Work to complete:
Once you have checked each line below, report only the number of lines that contain the word "will".

Exercise inputs:

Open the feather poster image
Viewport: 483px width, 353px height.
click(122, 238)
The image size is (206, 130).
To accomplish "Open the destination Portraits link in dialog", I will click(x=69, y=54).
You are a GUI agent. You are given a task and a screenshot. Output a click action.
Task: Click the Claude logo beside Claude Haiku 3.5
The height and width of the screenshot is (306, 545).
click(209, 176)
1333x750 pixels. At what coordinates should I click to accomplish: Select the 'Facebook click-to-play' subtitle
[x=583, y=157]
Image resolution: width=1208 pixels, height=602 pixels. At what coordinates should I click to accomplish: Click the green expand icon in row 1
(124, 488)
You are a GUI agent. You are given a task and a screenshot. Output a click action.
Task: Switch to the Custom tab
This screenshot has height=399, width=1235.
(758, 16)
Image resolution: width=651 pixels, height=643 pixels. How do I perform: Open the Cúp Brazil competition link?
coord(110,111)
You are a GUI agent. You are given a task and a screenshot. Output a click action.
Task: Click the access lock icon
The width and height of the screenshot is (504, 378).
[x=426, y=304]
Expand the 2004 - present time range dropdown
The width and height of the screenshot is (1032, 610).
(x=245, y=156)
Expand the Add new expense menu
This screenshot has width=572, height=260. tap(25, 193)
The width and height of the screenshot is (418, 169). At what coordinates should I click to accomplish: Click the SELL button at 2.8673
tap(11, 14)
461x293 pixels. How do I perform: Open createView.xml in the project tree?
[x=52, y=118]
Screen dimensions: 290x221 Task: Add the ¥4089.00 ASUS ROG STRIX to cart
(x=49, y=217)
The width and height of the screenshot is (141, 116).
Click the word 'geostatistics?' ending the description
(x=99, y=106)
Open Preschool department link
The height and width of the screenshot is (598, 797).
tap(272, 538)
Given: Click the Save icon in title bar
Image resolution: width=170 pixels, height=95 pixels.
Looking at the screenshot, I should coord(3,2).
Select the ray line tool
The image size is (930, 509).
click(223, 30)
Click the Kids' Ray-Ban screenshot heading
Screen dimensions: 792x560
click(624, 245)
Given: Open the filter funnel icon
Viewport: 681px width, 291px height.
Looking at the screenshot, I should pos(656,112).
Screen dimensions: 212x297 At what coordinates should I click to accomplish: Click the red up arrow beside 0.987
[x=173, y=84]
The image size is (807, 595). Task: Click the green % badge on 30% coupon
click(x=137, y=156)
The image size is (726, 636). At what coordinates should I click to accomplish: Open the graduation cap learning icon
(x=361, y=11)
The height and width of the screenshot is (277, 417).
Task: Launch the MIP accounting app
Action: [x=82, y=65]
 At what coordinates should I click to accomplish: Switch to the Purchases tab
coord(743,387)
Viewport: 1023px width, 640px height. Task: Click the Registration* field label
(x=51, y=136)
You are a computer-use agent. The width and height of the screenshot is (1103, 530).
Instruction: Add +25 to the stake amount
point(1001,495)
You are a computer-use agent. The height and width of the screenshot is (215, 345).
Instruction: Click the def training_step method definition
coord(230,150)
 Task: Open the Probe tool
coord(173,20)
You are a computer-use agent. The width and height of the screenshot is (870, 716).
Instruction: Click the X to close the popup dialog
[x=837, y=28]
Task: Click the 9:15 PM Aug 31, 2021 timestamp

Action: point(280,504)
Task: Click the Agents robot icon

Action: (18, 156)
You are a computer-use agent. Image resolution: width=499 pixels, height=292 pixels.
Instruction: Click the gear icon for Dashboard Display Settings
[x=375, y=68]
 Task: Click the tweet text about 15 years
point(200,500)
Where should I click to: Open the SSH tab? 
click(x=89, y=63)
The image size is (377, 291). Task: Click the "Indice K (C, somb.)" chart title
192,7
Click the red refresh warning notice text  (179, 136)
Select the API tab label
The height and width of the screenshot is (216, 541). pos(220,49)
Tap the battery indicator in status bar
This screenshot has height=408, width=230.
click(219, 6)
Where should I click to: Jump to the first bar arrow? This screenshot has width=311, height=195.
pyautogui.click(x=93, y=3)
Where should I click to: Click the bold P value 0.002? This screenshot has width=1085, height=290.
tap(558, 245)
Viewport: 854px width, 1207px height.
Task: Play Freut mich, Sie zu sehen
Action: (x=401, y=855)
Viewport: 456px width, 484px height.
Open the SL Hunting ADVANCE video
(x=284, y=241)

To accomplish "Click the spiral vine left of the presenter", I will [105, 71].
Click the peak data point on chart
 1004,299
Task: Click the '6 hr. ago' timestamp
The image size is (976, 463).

Task response:
2